▸ **Article**:
>> START
Military Embedded Systems

Countering military drone swarm threats via directed energy


May 05, 2021

Sally Cole

Senior Editor

Military Embedded Systems

Pictured is an artist rendering of an air base air-defense scenario where high-energy lasers are used to take out enemy unmanned aerial systems (UASs). Image courtesy of Raytheon.

As the threat of weaponized drone swarms continues to escalate for U.S. forces, defense planners are considering high-energy laser and high-power microwave countermeasures to combat the threat of these groups of unmanned aerial systems (UASs).

Drone swarms pose a real and evolving threat to U.S. warfighters and assets, so the quest for a silver-bullet solution to autonomously mitigate these weapons is definitely on.

The U.S. military is seeking a one-size-fits-all approach to counter drone swarms. And while directed-energy technologies aren’t new at all, they’re finally emerging as the countermeasures most likely to be embraced for this purpose.

“Small drones are an asymmetric threat to troops on the ground because an adversary can spend a few hundred dollars on a drone to take out expensive equipment worth much more,” says Michael Blades, vice president of Aerospace and Security for Frost & Sullivan (San Antonio, Texas). “So counterdrone technologies are increasingly on the move, packable, and becoming more automated.”

Commercial counter-UAS systems tend to be focused on RF [radio frequency], “because they’re worried about small drones with controllers using RF and Wi-Fi,” Blades notes. “On the military side, they’re going with directed-energy technologies such as high-powered microwaves and high-energy lasers – because they view them as the way to counter drone swarms of all sizes. A high-power microwave’s electromagnetic pulse can disable all of the drones within a swarm.”

Drone swarms of the future will become increasingly sophisticated, Blades posits. “If you have 50 or 100 drones coming at you it’s a vastly different situation than simply one or two drones,” he says. “There’s an issue of speed and the distance at which you detect drone swarms. This distance needs to be pushed out, because some drones are extremely fast. If you can’t detect, identify, and mitigate swarms quickly, you’re in trouble.”

One big challenge now is that the detection range needs to be sufficient to mitigate an attack before it becomes a true threat. “This is where AI comes in – they’re trying to do a lot autonomously so you won’t even need a person sitting there thinking about it,” Blades points out.

An emerging trend Blades sees within the counterdrone realm is a shift toward ­supporting artificial intelligence (AI). “The ability to process at the network’s edge or in the cloud is going to be huge,” he says. “There will also need to be faster processing to support AI and turn data into actionable intelligence quickly. And open architecture is being championed to future-proof systems to enable sensor fusion. If you have one sensor and bring in another sensor later, you’ll want the ability to fuse them together to get the big picture.”

Anything that helps improve size, weight, power, and cost (SWaP-C) continues to be important as well, Blades adds.

Emerging drone threats

The U.S. Department of Defense (DoD) classifies drones within five categories: Group 1 includes commercial quadcopters that can be purchased online and modified to carry munitions or do reconnaissance and targeting. Group 2 includes fixed-wing systems that look like tiny airplanes, which are fast and maneuverable. Those in Group 3 look similar to cruise missiles, while Groups 4 and 5 are akin to unmanned aircraft.
>> END
▸ **Supplied data**:
>> START
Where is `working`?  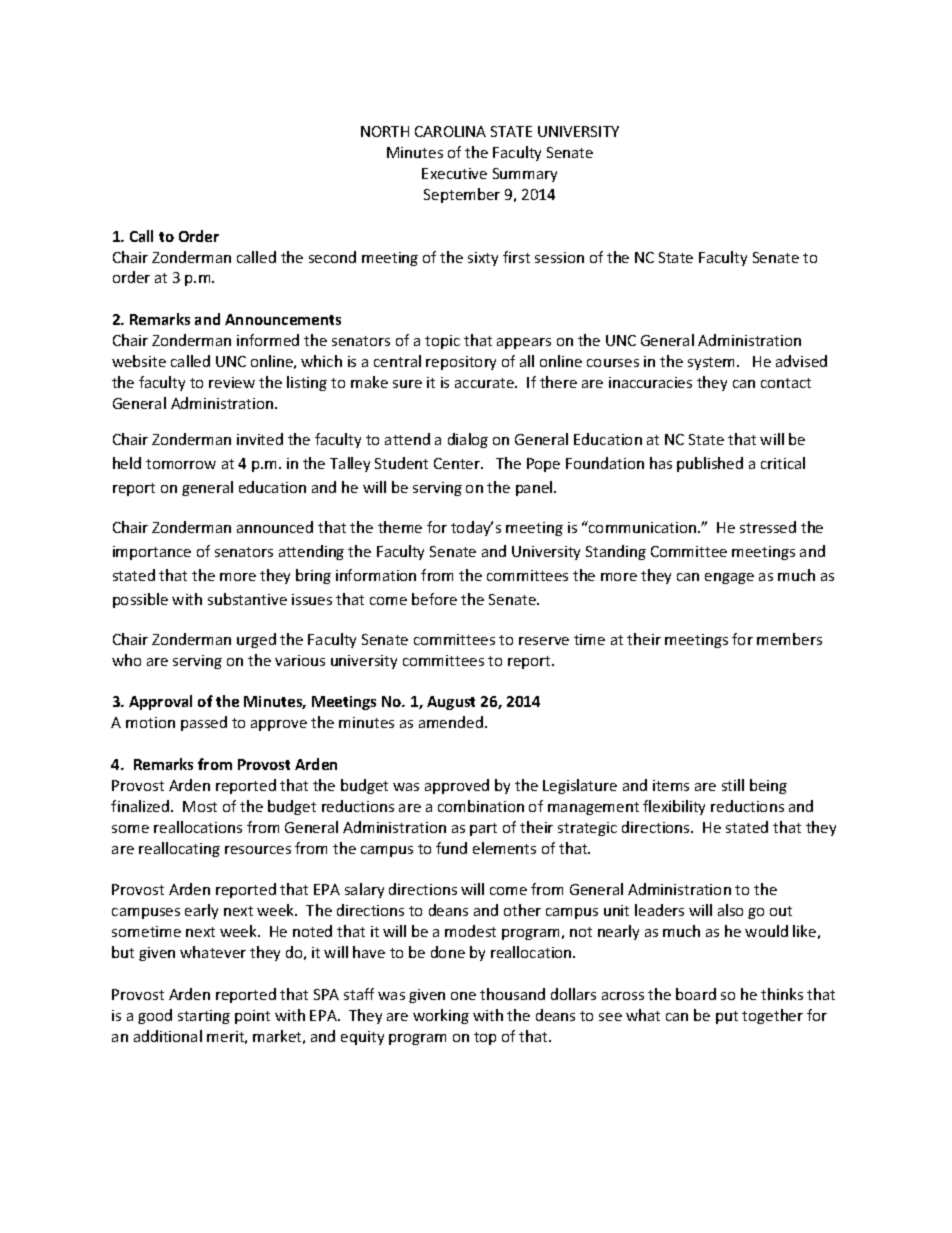
working is located at coordinates (441, 1016).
>> END
▸ **Your task**: How would the drone swarm article read if you copied it starting at the words "Pictured is an" and stopping after "courtesy of Raytheon.", swapping in "illustration" wherever "artist rendering" appears?

▸ **Exercise solution**:
Pictured is an illustration of an air base air-defense scenario where high-energy lasers are used to take out enemy unmanned aerial systems (UASs). Image courtesy of Raytheon.